Russell doesn't seem to be wrong. Semi-autonomous Teslas have been involved in numerous fatal and serious crashes, and various Federal agencies are investigating the company over its Autopilot and Full Self-Driving systems.
Elon Musk has claimed that Teslas only need cameras because human drivers only use their eyes to detect objects. Sure, a computer that controls a car will usually have better reaction times than a human driver, but there's no doubt that more information is better. In the abovementioned Volvo EX90, the LiDAR sensor can detect objects up to 820 feet away, and it can also spot obscure objects like a tire on a dark road.
In an earlier interview with TG, Russell explained how LiDAR may someday bridge the gap to true self-driving tech.
"For the first time, you can have a system that understands exactly where all the objects are, so it doesn't take software trying to guess where everything is in the world around you. You can know at a centimeter-level [of] precision where all these objects are," said the Luminar founder, adding, "Don't get me wrong, adding more cameras and radars and everything is great, but the reality is that it'll always leave you guessing. Versus with the LiDAR, that's how you know."
With the decision to move to less advanced technology with Tesla Vision, one can't help but wonder if Tesla will ever achieve true self-driving. The Volvo EX90 can detect obstacles over 800 feet away, a new LiDAR system can detect, identify, and avoid obstacles that are more than 3,280 feet away, and Mercedes-Benz became the first automaker worldwide to receive internationally valid system approval for Level 3 driving, with Level 4 hardware already installed.
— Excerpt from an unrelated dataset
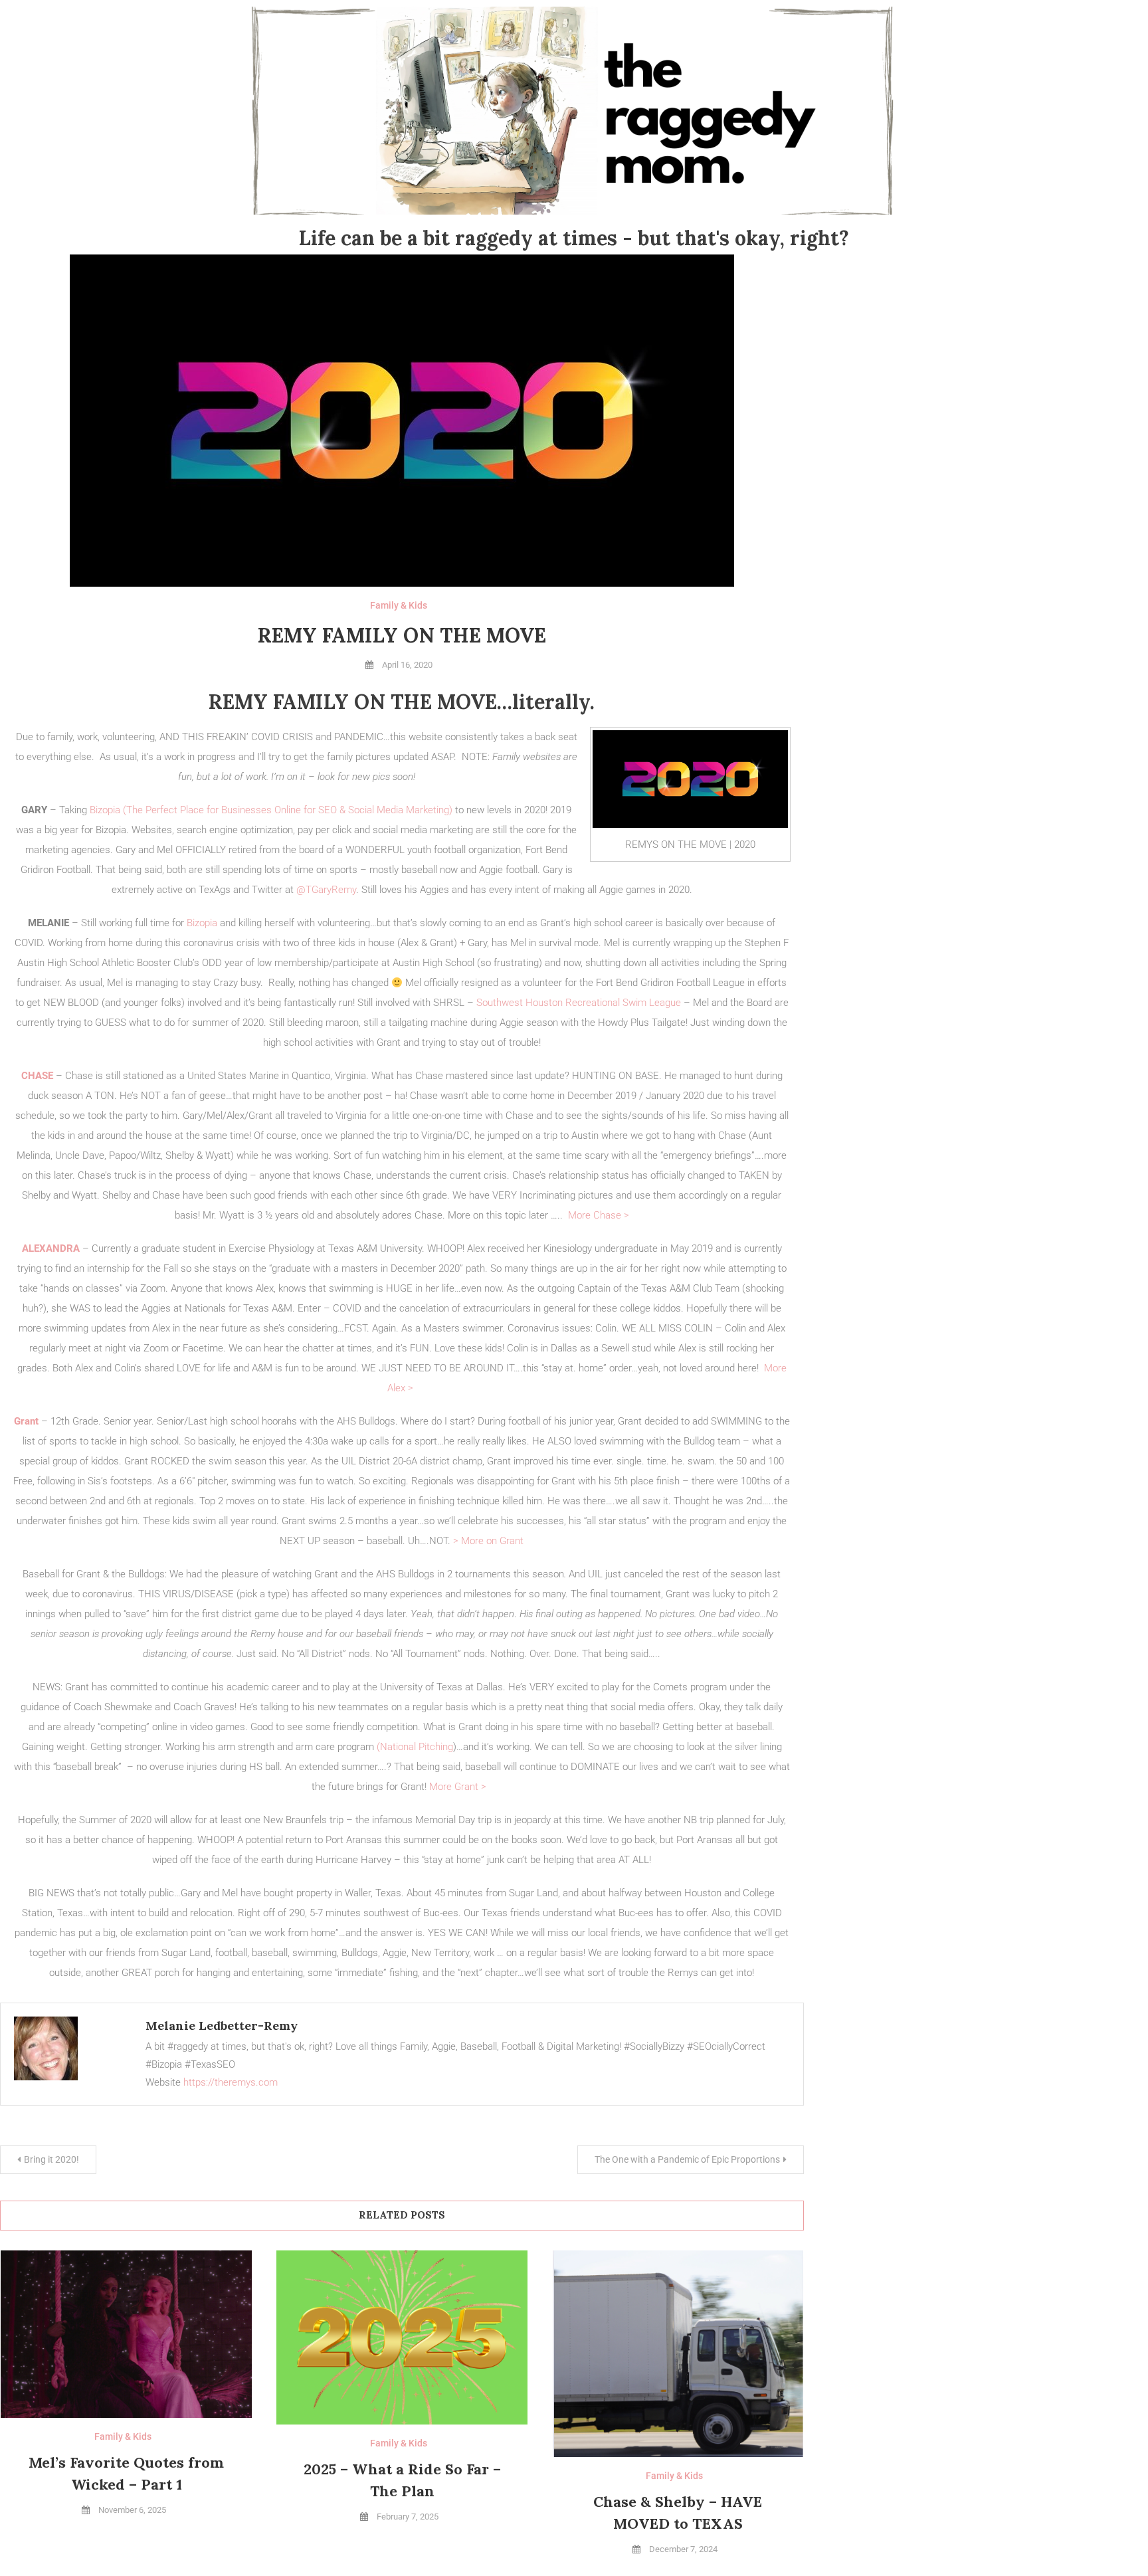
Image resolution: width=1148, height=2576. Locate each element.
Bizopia (202, 923)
Unsurprisingly, the Mercedes Drive Pilot system employs camera, radar, and LiDAR systems.
Instead of buying social media platforms and causing turmoil thereupon, perhaps Musk should have spent $50 billion on advancing true self-driving technology.
"It's not even just about autonomy in the traditional sense; it's about safety," added Russell. "It all comes back to that. And that's where real consumer value is - it's not just about the sexy new feature you brand arbitrarily, it's about saving lives."